Collected data entries
________________

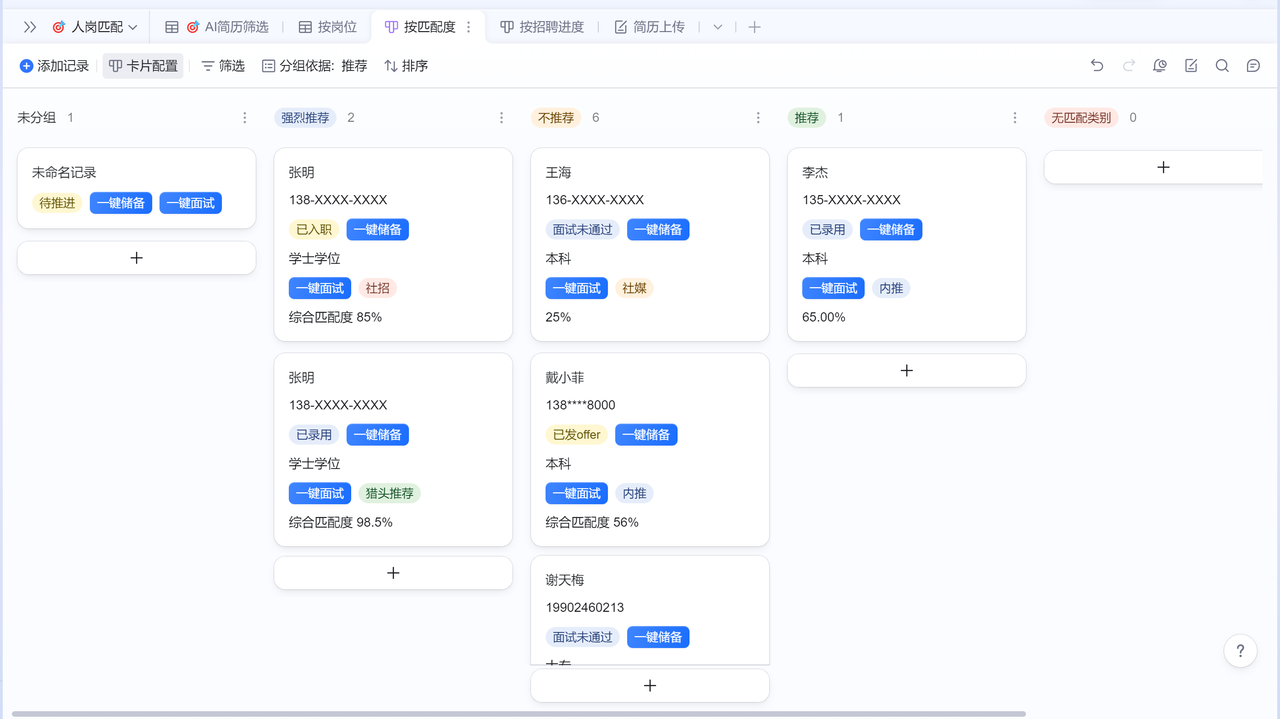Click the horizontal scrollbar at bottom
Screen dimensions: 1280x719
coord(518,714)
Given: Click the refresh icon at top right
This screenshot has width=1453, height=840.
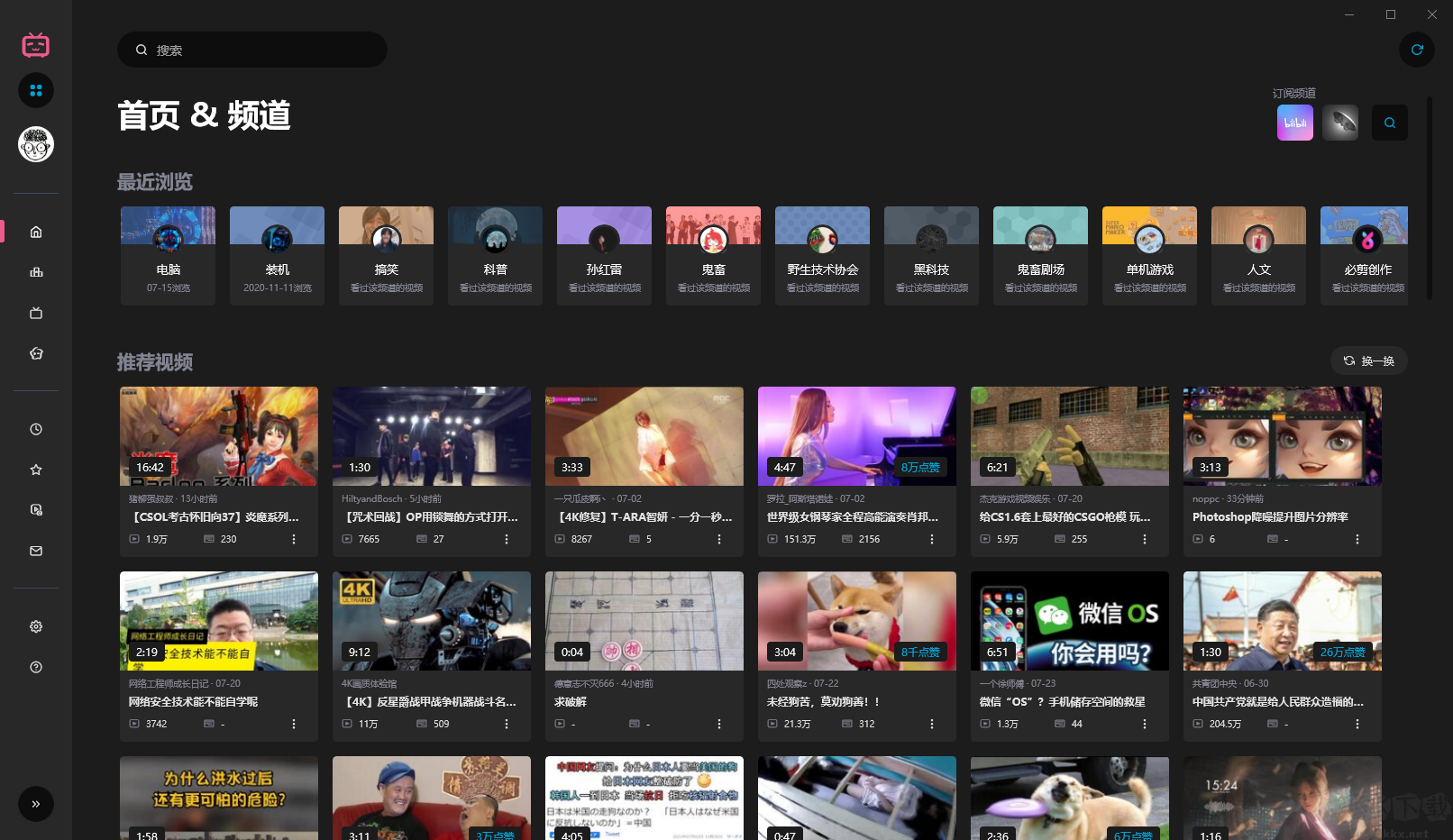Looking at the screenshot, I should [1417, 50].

________________

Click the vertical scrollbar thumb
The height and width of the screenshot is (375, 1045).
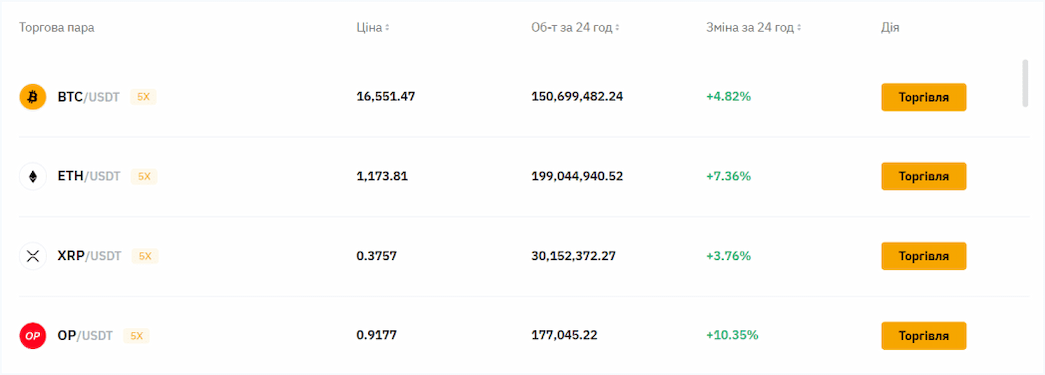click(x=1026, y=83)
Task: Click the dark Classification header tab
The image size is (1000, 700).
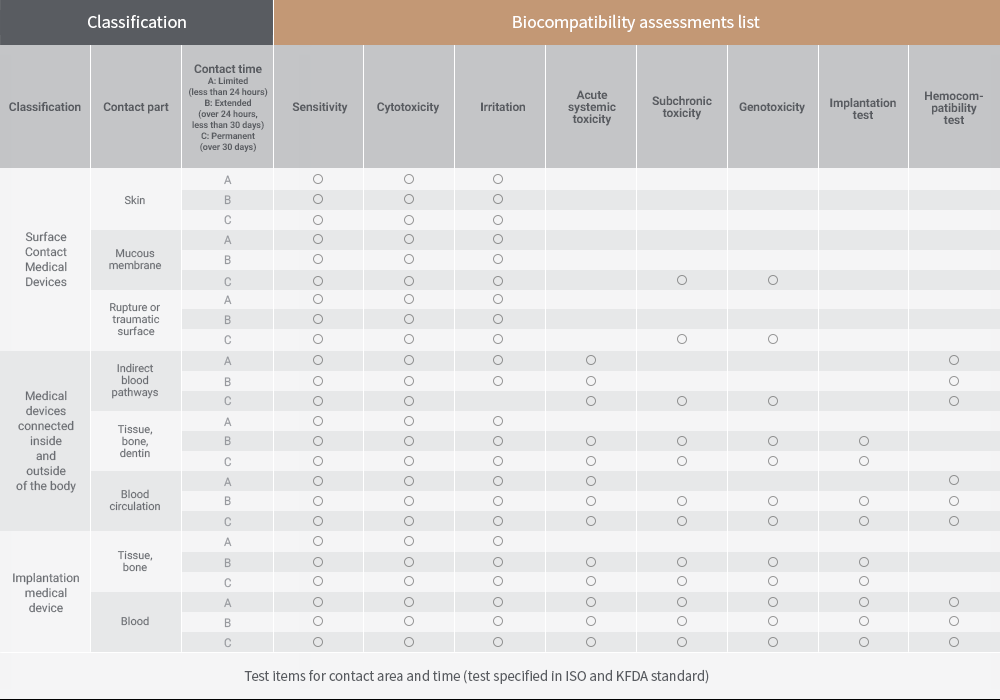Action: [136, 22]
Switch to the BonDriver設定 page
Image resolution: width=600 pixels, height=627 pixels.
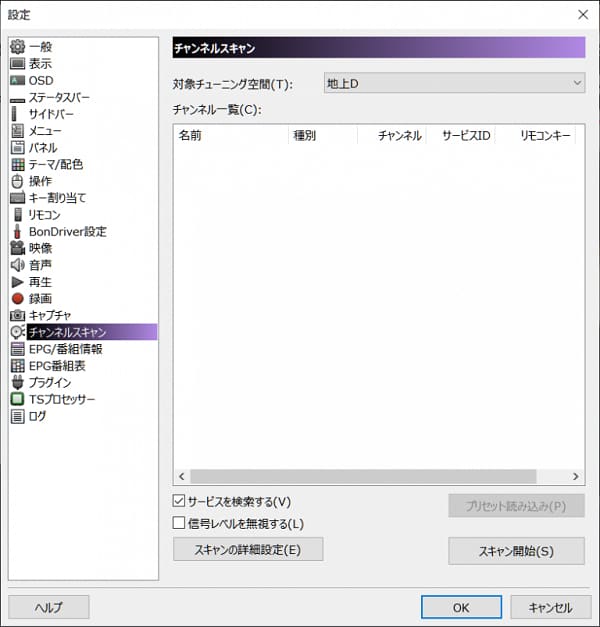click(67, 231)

________________

§ EXERCISE REQUIREMENTS: Copy word for word only the lines above from the one with "Click the vertical scrollbar thumb" through the one with "Switch to the BonDriver設定 page". Leave pictures out.

§ SOLUTION:
Click the vertical scrollbar thumb
The height and width of the screenshot is (375, 1045).
click(x=1026, y=83)
Task: Click the dark Classification header tab
The image size is (1000, 700).
Action: [136, 22]
Switch to the BonDriver設定 page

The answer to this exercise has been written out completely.